Dr-Eberle-Zentrum / Data-projects-with-R-and-GitHub

https://dr-eberle-zentrum.github.io/Data-projects-with-R-and-GitHub/
6 stars 5 forks source link

Daniela's Project #120

Closed neopolyglot closed 11 months ago

neopolyglot commented 1 year ago

The data is really challenging. I have done the following:

  1. Attempted to tidy up the .txt files by converting them to .csv. I used a for loop to loop all the 5 .txt files and appended them to the same .csv file.
  2. The column names were still not coming up the way I wanted to I manually edited the CSV file to remove the excess top row.
  3. It was not possible to subset the data by removing "Nestle" and Palm Oil based products right now. May be in a future iteration I would be able to do that.
  4. Since I manually edited the output.csv file, I couldn't continue in the same program. So I wrote another program and included the output.csv as an input in that. The code then counted the instances of Nutriscore A to E and plotted a bar chart with colors ranging from Green for A and Red for E.
  5. I then added this script to the .Rmd file and generated the .md document.

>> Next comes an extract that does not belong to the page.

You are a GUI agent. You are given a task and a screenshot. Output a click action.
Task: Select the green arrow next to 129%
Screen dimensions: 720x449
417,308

So basically the data is too complicated and untidy to handle. That's an issue. Also I didn't find the -15 to 40 value range for Nutriscore that Daniela had mentioned in the original project description. Perhaps a little more elaboration and clarity on this matter is required.

DKemp98 commented 1 year ago

@neopolyglot, sorry for the hassle! That wasn't intended. I myself had no problems to read in the data, as there are also functions to read txt files into tables. Maybe your work can be used by Alexander as a starting point? I personally found enough information in wikipedia to understand the value range of the nutriscore, which I also linked. I also included the ranges in the 'helpful stuff' section.

neopolyglot commented 1 year ago

Yeah. But I still found it very difficult. Anyway, my bigger problem is the files I committed are not visible in my branch. I put that in your folder and then committed as instructed.

muellertabea commented 1 year ago

Hey @DKemp98 , @martin-raden I was sick the last week, so that's why I'm pretty late with the task... sorry for that! To be honest I'm struggling a lot with the data I could import the first data, but unfortunately the other datasets don't have column titles and adding them together gives me always somewhere error warnings. A lot of the data is blank and the nutriscore is mostly empty so that's why I will work with the ecoscore - or do you have another solution?

Thanks for your reply

DKemp98 commented 1 year ago

@muellertabea - you can probably get around the warnings, by adjusting the columnames of the other datasets. colnames(food_data_1)<-colnames(food_data_0) before merging. The ecoscore is an entirely different system, but as there is so much data, just using the rows where nutriscore is not blank will be enough. Please also note (if you haven't already) to look at the updated project description .md file, as there are some numbers that could be useful.